Sometimes the best moves are ones that don’t pan out
The village of Salineville can probably count its blessings that newly hired police officer Terry G. Weyand never showed up for work.
When he was hired, Village Council and Mayor Mary Smith knew that Weyand had been charged with OVI by the Ohio Highway Patrol in April, and at the time Weyand reportedly asked for leniency from the trooper by claiming to be a police officer, even though he was working as a loss prevention manager at Kmart, not as a policeman.
The charge was subsequently reduced to reckless operation, but the fact that he sought leniency and gave false information shows total disregard for the law and behavior one shouldn’t expect of a police officer, or someone who is seeking a law enforcement position.
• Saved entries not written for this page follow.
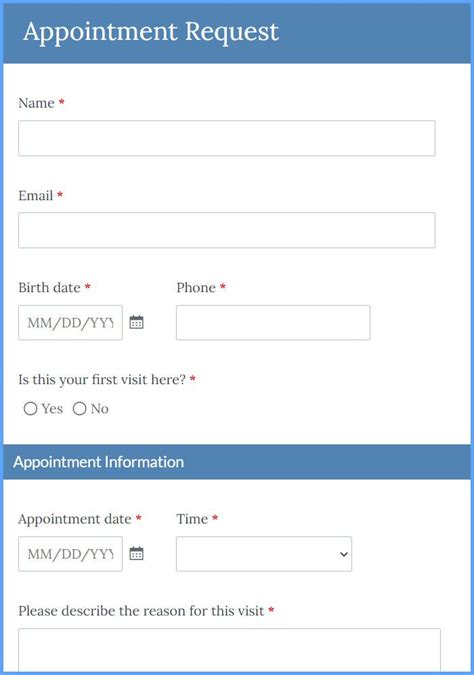Open the Appointment date calendar picker icon
The image size is (474, 675).
[136, 553]
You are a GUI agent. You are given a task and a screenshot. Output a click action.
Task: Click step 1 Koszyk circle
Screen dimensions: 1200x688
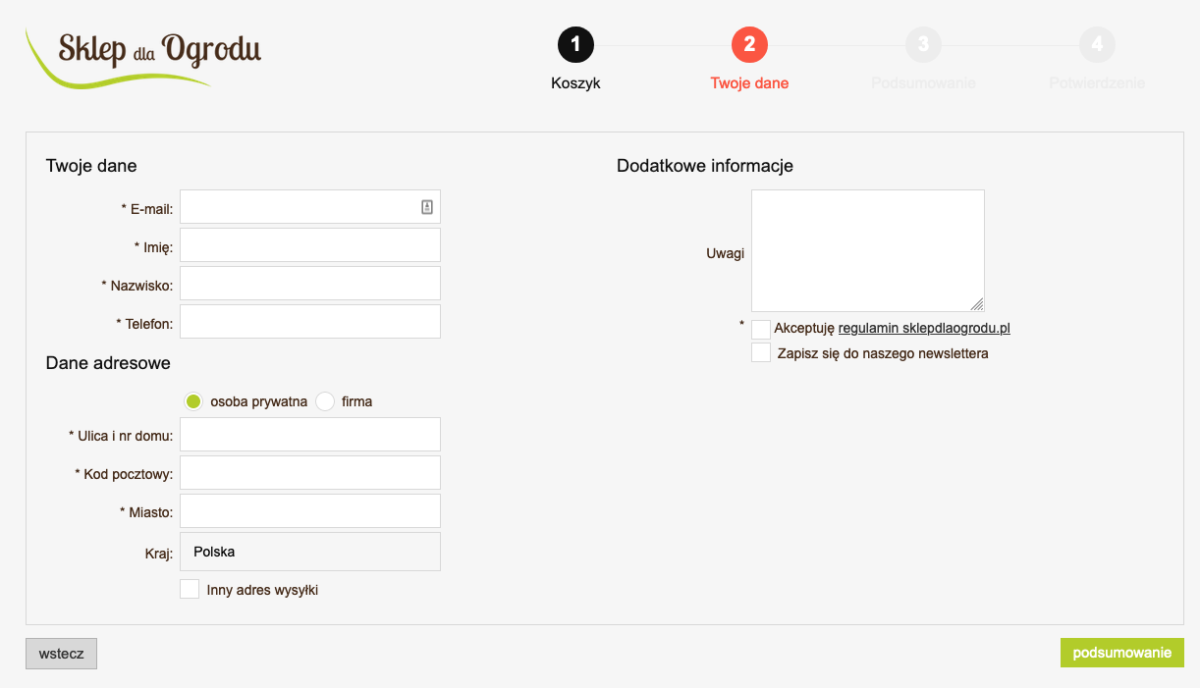(x=575, y=45)
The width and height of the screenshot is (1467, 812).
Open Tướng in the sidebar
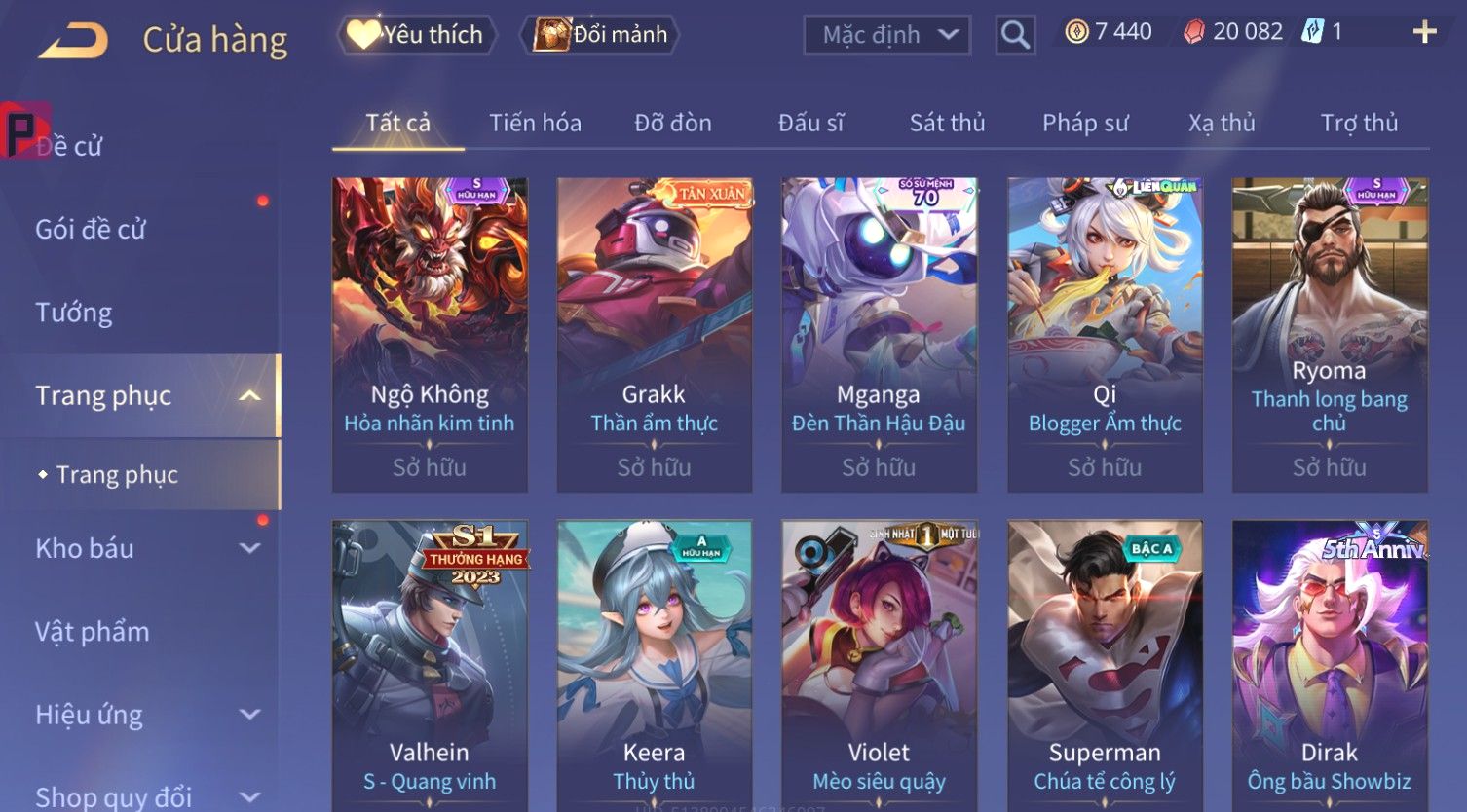point(74,313)
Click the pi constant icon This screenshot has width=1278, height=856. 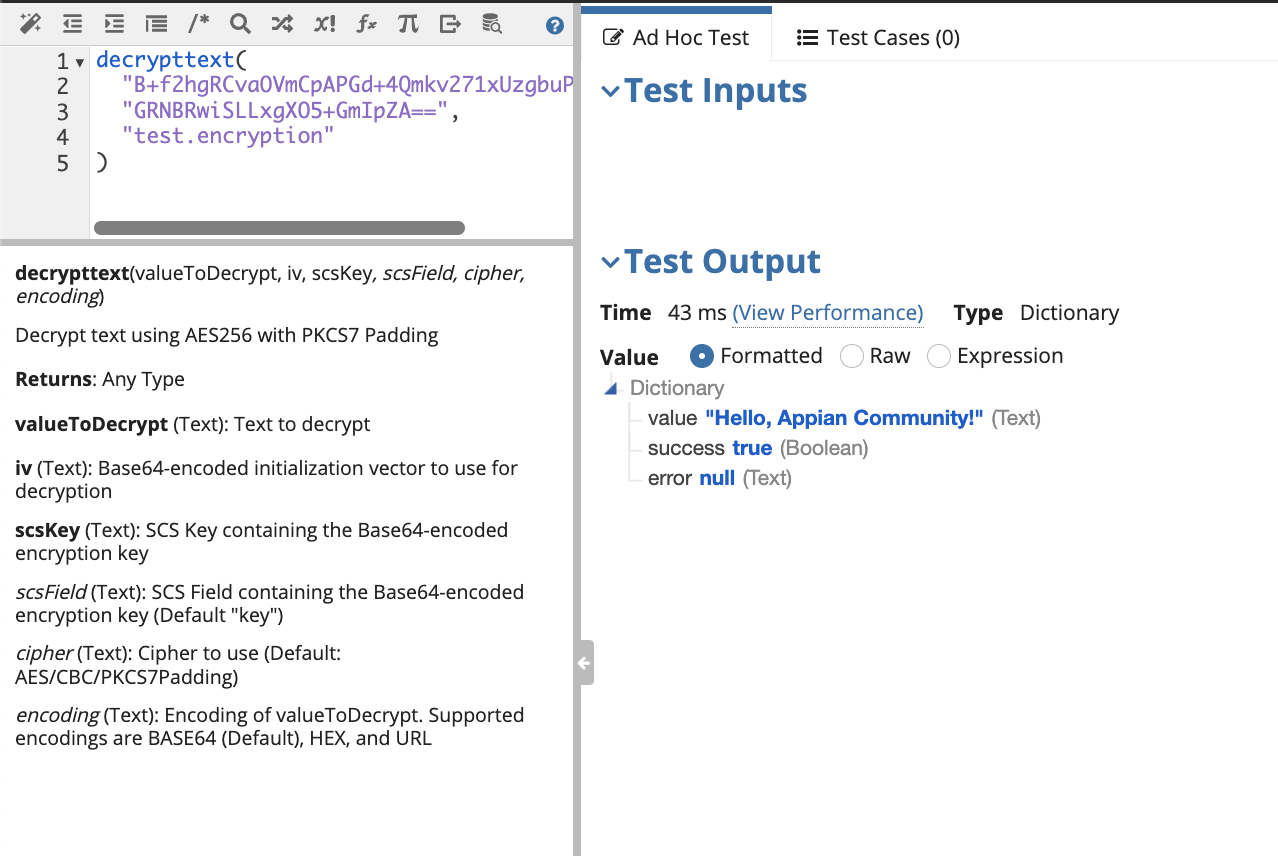click(x=408, y=24)
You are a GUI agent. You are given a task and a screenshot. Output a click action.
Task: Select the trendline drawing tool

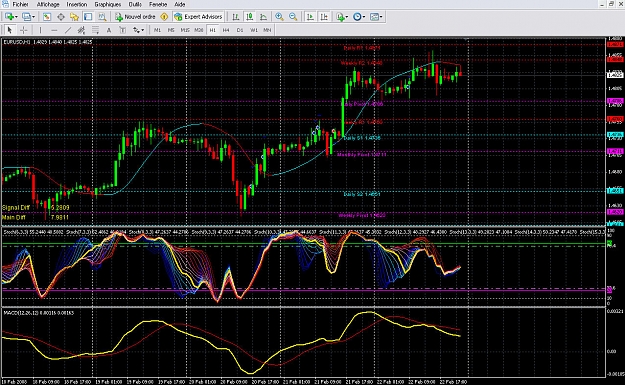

Council and the mayor were willing to overlook this incident and proceeded to hire Weyand based on the recommendation of then Police Chief David Hilliard Jr. Hilliard cited Weyand’s previous employment with the village as reason to take Weyand back.
And now, after failing to show up for work, instead of contacting the mayor to resign or writing a letter after his absence caused council to fire him, he posted a critical message on the village Facebook page, which was read by Councilman Tom Hays at the council meeting. Is this how a professional police officer should conduct himself?
In his Facebook rant he even questioned whether he had actually been hired. He notes that he was sworn in, didn’t that indicate to him that he had the job? Is anyone ever administered the oath of office before they are officially hired?
He doesn’t sound like someone Salineville should entrust with the safety of its residents, especially in light of the growing drug problems and rash of home break-ins the village has experienced.
Salineville has had its share of bad luck with police officers. Perhaps Weyand’s no-show may have actually been a stroke of good luck.